The Gods did not accept his payment; instead, they now required his presence, to kneel before them in judgment. So quick to temper, the sore losers who masqueraded as Gods were and could take it all away. After all this time, the
y never learned, he thought. Stupid bastards did not realize their mistake in summoning him, but soon they would, finally.
The bandit patted him down then plucked the satchel of coin from his slumped body. His sieving eyes grew in excitement at the glistening gold sparkling in the morning light. The scruffy man donned a smile bearing his stained teeth.
"Rhuuster," the man yelled, "we hit a King's Ransom with this lot!" He held the satchel of coin high in the air shaking and laughing.

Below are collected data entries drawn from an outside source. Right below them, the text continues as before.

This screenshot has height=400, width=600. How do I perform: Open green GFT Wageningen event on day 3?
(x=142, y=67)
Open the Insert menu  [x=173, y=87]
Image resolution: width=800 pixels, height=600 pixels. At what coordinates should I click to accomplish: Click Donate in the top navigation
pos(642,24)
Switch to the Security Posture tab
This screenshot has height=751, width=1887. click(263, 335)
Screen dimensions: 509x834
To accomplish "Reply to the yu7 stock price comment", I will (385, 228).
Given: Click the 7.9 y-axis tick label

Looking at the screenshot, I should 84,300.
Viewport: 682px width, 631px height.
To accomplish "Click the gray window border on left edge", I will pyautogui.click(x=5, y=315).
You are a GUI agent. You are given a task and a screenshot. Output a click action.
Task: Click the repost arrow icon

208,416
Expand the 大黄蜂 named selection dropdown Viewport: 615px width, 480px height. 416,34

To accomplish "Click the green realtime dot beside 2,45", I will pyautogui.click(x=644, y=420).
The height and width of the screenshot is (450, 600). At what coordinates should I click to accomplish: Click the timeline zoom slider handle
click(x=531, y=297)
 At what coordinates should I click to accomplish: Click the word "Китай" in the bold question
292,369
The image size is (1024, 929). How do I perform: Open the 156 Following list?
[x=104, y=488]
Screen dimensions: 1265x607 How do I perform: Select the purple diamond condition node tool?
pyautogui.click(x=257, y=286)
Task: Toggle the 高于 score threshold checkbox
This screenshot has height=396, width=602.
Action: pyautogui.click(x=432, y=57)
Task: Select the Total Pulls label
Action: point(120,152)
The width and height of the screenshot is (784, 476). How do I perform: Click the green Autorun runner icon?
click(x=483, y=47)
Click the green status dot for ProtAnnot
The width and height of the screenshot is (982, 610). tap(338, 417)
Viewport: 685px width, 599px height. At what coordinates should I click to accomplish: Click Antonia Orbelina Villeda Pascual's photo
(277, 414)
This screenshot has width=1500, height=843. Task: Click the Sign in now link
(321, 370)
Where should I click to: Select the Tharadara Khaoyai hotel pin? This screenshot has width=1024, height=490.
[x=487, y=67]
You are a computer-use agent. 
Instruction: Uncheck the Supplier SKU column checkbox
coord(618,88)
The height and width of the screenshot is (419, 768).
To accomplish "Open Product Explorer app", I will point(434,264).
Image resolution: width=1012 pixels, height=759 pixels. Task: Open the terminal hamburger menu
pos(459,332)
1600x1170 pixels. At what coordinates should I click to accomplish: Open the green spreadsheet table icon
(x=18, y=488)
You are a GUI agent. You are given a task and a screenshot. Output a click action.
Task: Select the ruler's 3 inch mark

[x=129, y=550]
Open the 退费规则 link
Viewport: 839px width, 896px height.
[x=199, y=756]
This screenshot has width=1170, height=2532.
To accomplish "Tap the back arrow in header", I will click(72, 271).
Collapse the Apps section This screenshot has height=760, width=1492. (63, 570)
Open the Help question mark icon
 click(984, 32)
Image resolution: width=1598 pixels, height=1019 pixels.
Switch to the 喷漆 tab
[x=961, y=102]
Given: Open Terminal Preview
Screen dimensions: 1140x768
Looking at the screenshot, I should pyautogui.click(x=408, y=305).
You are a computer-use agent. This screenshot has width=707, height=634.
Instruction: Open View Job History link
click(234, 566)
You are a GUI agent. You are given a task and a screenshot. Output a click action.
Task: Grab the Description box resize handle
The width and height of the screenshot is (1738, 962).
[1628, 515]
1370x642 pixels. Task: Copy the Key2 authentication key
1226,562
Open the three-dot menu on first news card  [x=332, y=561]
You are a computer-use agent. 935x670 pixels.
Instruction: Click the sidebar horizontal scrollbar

The shading of the world drizzled away to a fog that the bandits seemed unaware of and Sylo gave a hearty last breath and stretched a grin as his phantom eyes dimmed to a dull grey.
Chapter 45.
Godzton used what coin he had left and offered a trade of his uniform to make up for what he lacked. The shopkeeper in Kastingly was thrilled at acquiring the uniform of an Iron, pressing Godzton to also part with his badge, but he would not. Instead, he slipped a piece of braided leather through it and hung it around his neck tucking it behind his new studded doublet. Lucinda was more costly, demanding a pair of leather trousers and a new under bust, both of high quality, which required the parting of one of his swords in trade. She had no reason to change clothes and simply took the opportunity to acquire a new look as well. He was reluctant and at first told her, she needed no new attire. The attitude that came from the Elf after that had him quickly handing over the sword. She was his responsibility he tried to tell himself, but he loved that damn sword.
He made camp for the night in a small grove of willows just off the road where he circled the outer area of the small fire pouring a mixture of ashes along the ground. Sleeping under the stars was always a last resort, but there was nothing for miles, but the land and what lurks it, no ruins, old cabins, or villages to find. Lucinda's constant pecking made him wonder about a great many things. One of them being that he should not have waited for her to wake in the watchtower. He should have just left, but he couldn't bring himself to. At times, he told himself he loathed her company, but the voices pestered him of the lie that was. They were worse than she was in their pestering.